So you finally make it to the big presentation. That big sales call. Or you find yourself standing before the judges in a contest like American Inventor or Staples Invention Quest . In the last post in this series, I talked about how, to be successful, you need to free yourself from fear. Now that you've done that :), how should you approach the judges? How do you get inside their heads? How do you convince them that your idea has value? Let's explore.
I recently saw Clint Eastwood's "Letters from Iwo Jima ". If you haven't seen the film, it tells the story of the Battle of Iwo Jima from the Japanese perspective, based at least in part on letters that were recovered from the island in 2005. These letters were to and from the Japanese soldiers, and depicted the Japanese much like how we typically think of American soldiers...young husbands and fathers with hopes and dreams for their family, and most of whom would rather be anywhere else but at war.
It was a difficult film to watch because so often we feel the need to dehumanize "the other side". It makes it easier to fight against them if we can stereotype them down to drones driven by a particular mindset. We feel like if we can take away all of the human characteristics that we share in common, it's much less painful to shoot them.
I think the same thing happens in business all the time (not the shooting, of course). But I've worked at plenty of places where it was all too easy to oversimplify the competitor, or the boss, or the opposing viewpoint's state of mind. Take away their human characteristics and it's much easier to play "Us vs. Them" and to feel superior because we are clearly not the simple-minded drones that "they" are.

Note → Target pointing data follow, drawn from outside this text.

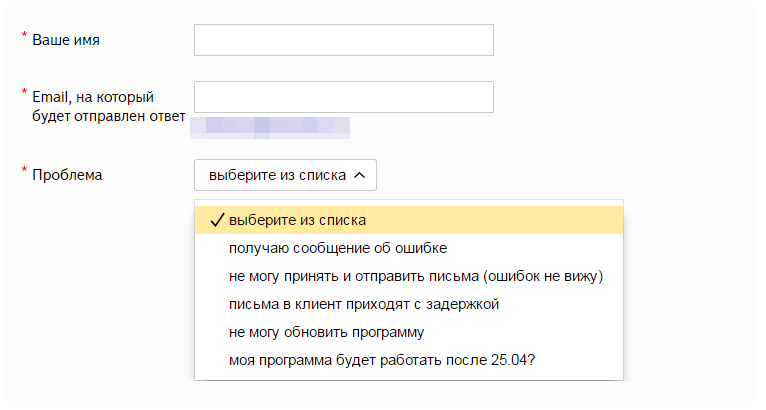Open the "выберите из списка" dropdown button
This screenshot has height=410, width=766.
click(285, 175)
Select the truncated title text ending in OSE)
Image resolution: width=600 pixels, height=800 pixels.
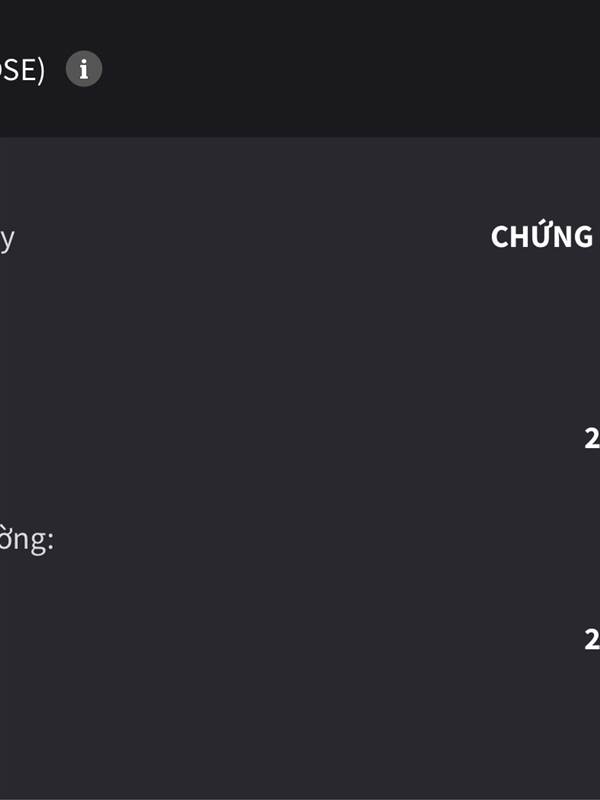click(22, 70)
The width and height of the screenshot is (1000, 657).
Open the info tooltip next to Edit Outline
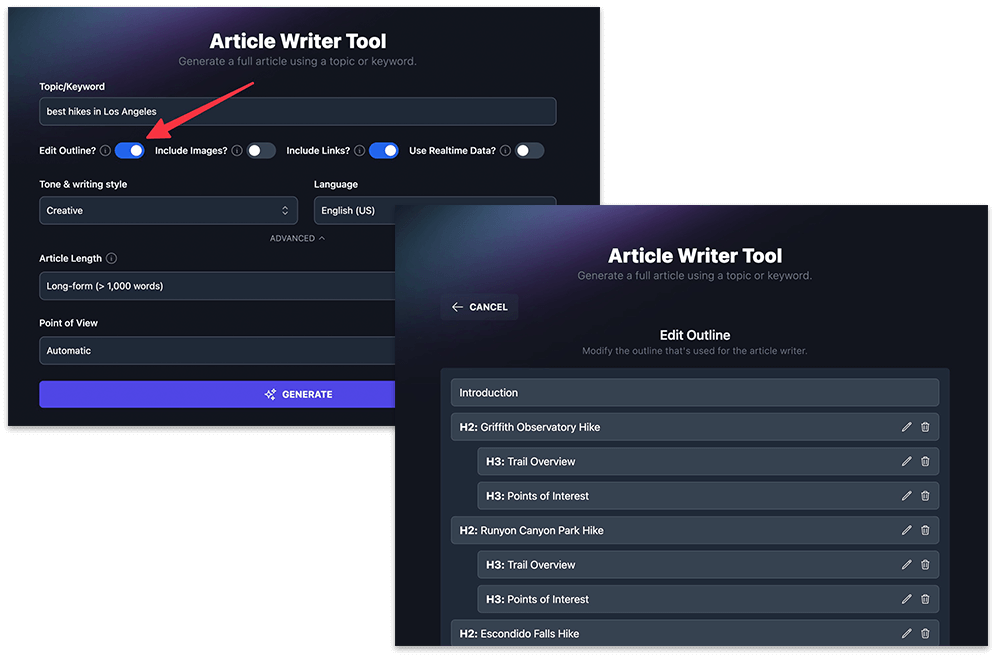pos(108,150)
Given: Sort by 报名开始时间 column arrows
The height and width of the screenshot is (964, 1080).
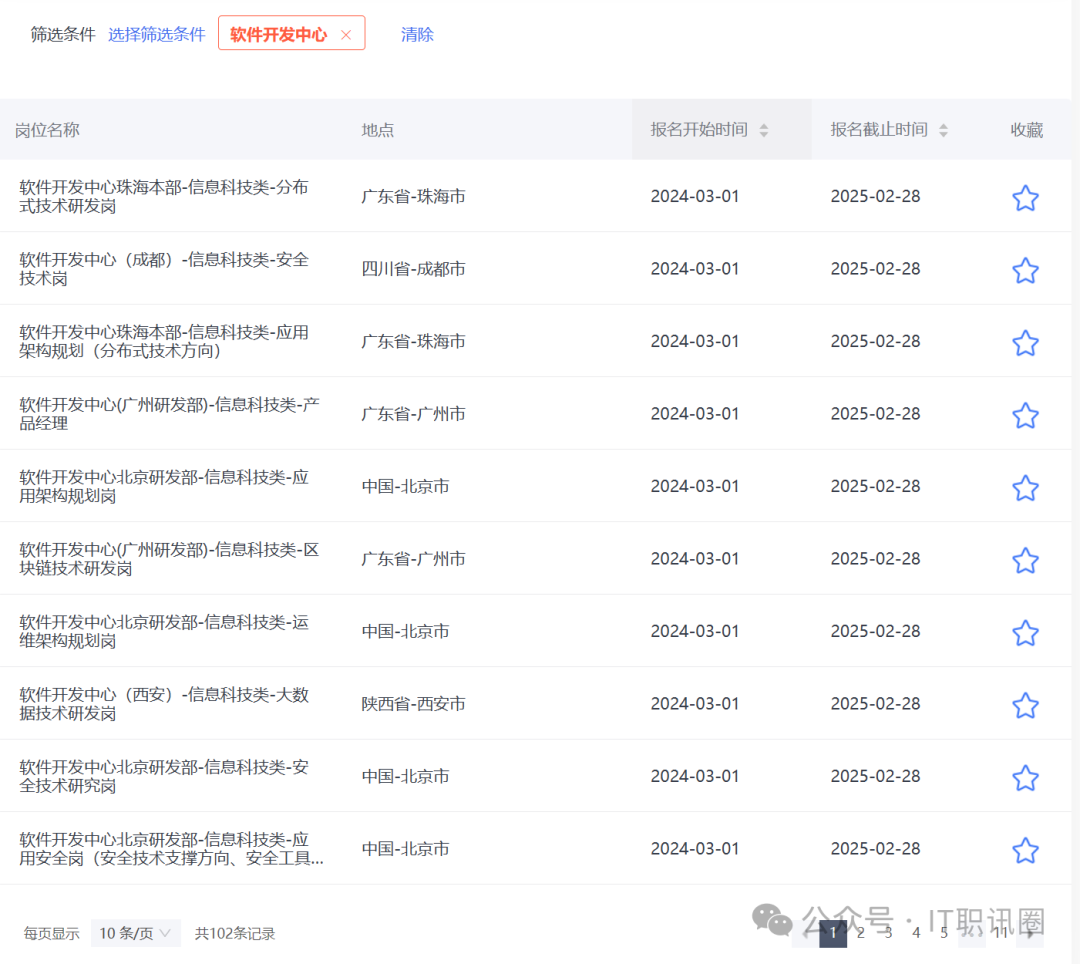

Don't believe me...watch the first few episodes of American Idol, and see how quickly unsuccessful contestants go postally-stereotypical on the judges..."What does Randy know, he's just fat!" "That Simon needs to go back to England!".
This is a dangerous mindset, not only from a "value of all human life" perspective, but from the perspective of developing your integrity as a businessperson and entrepreneur. The fact is that "the other side" IS just like you. Sure, your personalities may be different, but they have hopes and dreams, spouses and children, good days and bad days. Their car breaks down at inconvenient times. They occasionally ruin their laundry by throwing a red shirt in with the whites. They probably need to go to the bathroom just as badly as you.
I think the truly successful entrepreneurs are the ones who can make that deepest of personal connections...who can break down the stereotypes they may have of the other side, AND whatever stereotypes "the other side" has of them...who can start by building relationships on a personal level before a professional level.
So what do you do at that big presentation or audition? You try to connect. You start with a humble and self-effacing story that lets them know you're being totally transparent, and frees them up to do the same. You may not get the business, or the gig, but you'll have started to form relationships that can go much further.